*** Begin section ***

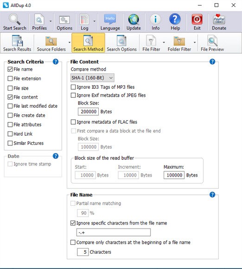The width and height of the screenshot is (242, 269).
Task: Enable the File size checkbox
Action: coord(10,88)
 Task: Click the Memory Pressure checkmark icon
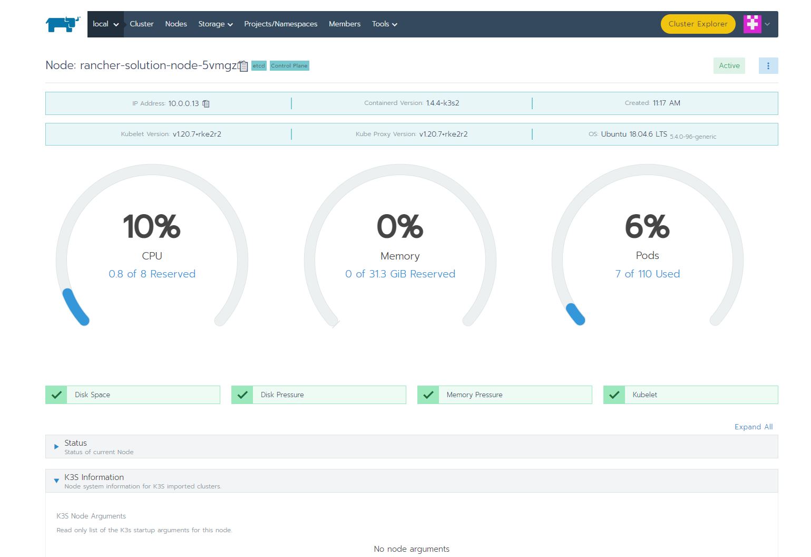pyautogui.click(x=428, y=395)
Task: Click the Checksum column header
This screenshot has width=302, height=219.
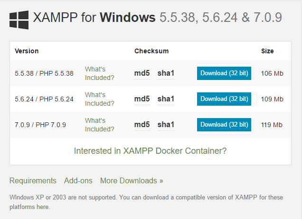Action: (151, 51)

*** End section ***

Starting with the line that holds "Task: Click the Memory", return each line exactly through the final line of the entries above; pictures are not part of the output.

[Answer section]
 Task: Click the Memory Pressure checkmark icon
pyautogui.click(x=428, y=395)
Task: Click the Checksum column header
This screenshot has width=302, height=219.
Action: (151, 51)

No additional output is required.